“I was not the same before. It’s very clear in my mind that when I was 12 years old I really liked girls, because at night I used to dream about all the girls of my school. Then, when I was 13 or 14, it switched. I couldn’t accept it, it was very hard. I thought maybe I have to wait a year and I will change. I was thinking that I’m abnormal. My body is that of boy so it’s better if I like women.
I don’t know why my feelings are different. When I see girls, I don’t feel anything. I can’t force myself to like them. But I’m still waiting, because maybe it will change. It’s my dream. The original feeling when I was 12 years old was: I like women. So, I’m thinking that this is me. But I don’t know where that feeling is now. I’m 35 and nothing has changed. Maybe I should just follow the flow of the river, and whatever comes, comes.
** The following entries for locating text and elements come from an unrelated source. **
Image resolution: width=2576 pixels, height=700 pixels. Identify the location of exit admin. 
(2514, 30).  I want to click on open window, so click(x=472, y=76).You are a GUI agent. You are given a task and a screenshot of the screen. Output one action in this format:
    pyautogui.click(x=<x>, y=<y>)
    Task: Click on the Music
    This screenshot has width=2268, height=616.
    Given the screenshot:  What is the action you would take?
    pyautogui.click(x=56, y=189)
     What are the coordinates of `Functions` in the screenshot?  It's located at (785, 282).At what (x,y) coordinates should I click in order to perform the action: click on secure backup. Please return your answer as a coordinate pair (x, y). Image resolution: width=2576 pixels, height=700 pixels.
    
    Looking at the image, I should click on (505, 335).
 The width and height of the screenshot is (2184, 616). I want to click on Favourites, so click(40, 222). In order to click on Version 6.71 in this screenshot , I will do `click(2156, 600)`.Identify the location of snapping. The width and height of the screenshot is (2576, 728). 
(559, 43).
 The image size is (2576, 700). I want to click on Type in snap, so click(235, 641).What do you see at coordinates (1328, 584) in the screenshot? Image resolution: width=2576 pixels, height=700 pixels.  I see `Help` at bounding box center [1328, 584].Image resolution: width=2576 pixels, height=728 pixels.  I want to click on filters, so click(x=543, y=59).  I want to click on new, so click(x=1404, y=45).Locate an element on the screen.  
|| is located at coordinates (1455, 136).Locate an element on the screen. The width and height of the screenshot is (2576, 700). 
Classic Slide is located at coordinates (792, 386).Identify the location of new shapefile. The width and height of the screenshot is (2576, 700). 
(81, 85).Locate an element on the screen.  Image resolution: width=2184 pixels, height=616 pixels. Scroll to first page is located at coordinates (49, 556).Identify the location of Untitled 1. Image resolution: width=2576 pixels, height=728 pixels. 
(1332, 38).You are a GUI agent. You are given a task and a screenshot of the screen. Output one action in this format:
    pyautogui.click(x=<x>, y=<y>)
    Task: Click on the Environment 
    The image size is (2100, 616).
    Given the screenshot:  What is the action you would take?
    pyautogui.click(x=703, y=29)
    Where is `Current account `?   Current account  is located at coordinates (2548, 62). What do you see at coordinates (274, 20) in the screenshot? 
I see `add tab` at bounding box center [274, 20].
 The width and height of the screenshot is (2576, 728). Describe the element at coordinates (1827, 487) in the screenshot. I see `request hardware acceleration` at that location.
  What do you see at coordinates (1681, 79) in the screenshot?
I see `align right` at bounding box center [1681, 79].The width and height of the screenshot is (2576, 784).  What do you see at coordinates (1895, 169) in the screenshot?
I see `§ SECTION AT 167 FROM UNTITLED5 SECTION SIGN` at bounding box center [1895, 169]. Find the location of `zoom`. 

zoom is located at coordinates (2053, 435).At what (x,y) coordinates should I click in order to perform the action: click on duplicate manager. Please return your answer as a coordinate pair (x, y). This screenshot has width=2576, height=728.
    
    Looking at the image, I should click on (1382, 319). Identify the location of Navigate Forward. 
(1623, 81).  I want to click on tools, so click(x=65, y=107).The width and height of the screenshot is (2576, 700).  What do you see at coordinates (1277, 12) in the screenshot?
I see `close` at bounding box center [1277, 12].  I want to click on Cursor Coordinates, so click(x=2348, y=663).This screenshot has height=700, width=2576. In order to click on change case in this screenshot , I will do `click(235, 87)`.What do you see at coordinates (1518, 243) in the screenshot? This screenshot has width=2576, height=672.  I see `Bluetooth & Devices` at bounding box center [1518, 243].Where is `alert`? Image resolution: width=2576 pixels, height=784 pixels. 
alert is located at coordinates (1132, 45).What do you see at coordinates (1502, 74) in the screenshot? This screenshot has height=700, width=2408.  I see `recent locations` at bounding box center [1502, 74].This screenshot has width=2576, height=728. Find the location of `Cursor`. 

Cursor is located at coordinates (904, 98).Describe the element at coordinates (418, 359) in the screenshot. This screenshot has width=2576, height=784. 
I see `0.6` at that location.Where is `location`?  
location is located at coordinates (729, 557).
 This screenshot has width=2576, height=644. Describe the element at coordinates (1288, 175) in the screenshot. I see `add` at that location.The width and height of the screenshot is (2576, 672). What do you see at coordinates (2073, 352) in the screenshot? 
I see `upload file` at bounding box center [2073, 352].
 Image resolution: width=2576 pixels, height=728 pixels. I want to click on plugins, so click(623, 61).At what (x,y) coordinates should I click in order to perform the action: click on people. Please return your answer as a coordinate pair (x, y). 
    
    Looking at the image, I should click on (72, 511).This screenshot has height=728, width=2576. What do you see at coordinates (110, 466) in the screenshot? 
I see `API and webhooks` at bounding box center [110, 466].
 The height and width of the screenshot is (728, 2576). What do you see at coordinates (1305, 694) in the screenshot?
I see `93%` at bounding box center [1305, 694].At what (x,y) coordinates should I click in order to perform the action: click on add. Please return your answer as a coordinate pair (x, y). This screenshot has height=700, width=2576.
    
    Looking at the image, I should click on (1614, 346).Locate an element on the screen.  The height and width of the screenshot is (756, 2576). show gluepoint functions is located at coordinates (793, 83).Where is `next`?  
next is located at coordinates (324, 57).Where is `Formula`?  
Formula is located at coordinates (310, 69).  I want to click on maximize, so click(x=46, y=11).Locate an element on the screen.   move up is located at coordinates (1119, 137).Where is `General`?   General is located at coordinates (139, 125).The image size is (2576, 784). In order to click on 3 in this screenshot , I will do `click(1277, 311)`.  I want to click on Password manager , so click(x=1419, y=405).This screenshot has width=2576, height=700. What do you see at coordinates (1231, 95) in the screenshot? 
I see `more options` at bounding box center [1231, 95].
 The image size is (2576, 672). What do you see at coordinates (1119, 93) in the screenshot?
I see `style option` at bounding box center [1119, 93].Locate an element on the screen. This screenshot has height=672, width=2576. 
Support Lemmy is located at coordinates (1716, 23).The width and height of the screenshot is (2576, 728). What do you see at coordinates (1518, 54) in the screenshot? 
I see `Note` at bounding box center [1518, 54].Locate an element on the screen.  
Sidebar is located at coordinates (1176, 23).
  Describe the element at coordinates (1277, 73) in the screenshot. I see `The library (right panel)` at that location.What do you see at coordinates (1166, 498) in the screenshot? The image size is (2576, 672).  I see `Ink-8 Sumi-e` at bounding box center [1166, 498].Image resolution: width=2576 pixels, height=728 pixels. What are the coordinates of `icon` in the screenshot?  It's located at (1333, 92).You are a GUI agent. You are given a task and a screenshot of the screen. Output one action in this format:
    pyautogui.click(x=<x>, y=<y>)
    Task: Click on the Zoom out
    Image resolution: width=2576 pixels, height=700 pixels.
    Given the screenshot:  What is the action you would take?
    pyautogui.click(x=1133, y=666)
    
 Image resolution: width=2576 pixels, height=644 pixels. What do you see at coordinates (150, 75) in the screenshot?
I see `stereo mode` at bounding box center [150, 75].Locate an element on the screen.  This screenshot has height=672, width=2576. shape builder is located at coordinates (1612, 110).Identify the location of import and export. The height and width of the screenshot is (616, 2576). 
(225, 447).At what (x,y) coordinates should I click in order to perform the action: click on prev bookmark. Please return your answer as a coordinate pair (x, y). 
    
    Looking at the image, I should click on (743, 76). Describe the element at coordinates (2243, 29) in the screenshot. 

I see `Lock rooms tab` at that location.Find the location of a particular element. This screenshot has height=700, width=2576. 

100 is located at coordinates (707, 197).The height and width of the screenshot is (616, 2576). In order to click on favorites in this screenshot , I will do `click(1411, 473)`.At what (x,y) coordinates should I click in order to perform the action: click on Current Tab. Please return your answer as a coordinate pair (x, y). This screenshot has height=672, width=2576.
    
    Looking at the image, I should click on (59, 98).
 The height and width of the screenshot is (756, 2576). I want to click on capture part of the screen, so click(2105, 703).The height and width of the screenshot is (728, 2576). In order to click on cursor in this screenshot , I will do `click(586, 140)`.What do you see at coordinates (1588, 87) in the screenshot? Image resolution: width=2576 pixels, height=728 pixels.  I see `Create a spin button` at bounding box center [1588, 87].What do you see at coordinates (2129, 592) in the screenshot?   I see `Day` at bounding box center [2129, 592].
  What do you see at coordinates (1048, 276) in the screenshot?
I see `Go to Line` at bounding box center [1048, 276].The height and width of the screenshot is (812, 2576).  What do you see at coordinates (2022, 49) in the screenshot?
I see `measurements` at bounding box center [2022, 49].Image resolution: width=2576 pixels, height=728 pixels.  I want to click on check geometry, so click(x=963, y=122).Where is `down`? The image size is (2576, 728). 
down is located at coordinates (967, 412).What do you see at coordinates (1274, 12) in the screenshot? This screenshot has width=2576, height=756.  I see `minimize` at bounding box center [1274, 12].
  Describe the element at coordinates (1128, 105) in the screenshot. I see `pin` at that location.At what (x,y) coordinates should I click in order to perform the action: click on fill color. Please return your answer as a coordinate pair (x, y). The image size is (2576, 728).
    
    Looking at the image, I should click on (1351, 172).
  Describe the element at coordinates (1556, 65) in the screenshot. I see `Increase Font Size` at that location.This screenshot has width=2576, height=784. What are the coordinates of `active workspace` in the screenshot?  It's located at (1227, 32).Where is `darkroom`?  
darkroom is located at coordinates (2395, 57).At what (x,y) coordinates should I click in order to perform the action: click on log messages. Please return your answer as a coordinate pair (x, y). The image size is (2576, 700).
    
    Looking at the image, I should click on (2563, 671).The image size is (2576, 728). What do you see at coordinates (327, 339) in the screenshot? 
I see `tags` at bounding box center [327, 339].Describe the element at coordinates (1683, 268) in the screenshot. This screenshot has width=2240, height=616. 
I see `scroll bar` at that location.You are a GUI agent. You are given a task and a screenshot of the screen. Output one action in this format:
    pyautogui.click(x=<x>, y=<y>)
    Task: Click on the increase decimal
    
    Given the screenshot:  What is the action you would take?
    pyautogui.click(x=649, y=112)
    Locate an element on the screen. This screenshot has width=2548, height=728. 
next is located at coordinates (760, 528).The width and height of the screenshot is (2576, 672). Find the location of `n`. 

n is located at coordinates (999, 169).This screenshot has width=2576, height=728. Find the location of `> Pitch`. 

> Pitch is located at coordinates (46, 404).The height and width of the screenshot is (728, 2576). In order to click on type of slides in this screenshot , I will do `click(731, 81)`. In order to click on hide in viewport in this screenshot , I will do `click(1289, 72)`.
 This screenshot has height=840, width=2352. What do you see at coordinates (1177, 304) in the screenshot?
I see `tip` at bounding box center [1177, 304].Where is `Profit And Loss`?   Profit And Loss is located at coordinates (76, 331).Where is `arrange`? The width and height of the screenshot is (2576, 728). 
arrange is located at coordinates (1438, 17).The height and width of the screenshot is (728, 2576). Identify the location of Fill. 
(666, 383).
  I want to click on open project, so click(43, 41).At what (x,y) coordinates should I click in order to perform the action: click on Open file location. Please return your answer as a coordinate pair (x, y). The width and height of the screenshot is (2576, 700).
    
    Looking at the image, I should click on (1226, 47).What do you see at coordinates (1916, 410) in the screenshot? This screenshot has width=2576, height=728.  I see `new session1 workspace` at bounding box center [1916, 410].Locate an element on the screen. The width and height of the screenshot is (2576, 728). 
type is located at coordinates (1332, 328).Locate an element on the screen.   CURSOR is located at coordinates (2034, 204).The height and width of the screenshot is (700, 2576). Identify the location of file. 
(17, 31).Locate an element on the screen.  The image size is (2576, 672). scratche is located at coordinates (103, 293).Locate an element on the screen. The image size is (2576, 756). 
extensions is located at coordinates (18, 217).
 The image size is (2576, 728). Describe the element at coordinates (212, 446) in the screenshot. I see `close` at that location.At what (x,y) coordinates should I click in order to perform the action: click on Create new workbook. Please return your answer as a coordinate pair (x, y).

When I arrived in Geneva a few years ago, I thought: I have to find someone. I wanted to have someone to travel together, talk together, love together, cook, sleep together (laughs)! I met him on the internet. It was my first time with a man, first kiss, first everything (laughs)! It was… marvellous… ohlala! It was the first time I felt that feeling of love for someone. People dream about heaven, maybe it’s the same feeling when you’re in love. You are happy every day. It lasted 3 years, but it wasn’t a relationship out in the open. After one year he told me he was married to a woman. That’s why he could only see me after he finished work and why we couldn’t go out together. It ended two years ago and I still miss him.
When you brake up, it’s a catastrophe! What makes you happy, makes you sad also. Sometimes I feel the world is so unfair. Some people find their love, but I cannot find mine. Why is it like that? If others find, I should find also (laughs)! I’m still hiding myself now. None of my friends or family know. But maybe if I meet someone and I love that person so much, then I won’t be afraid to show.”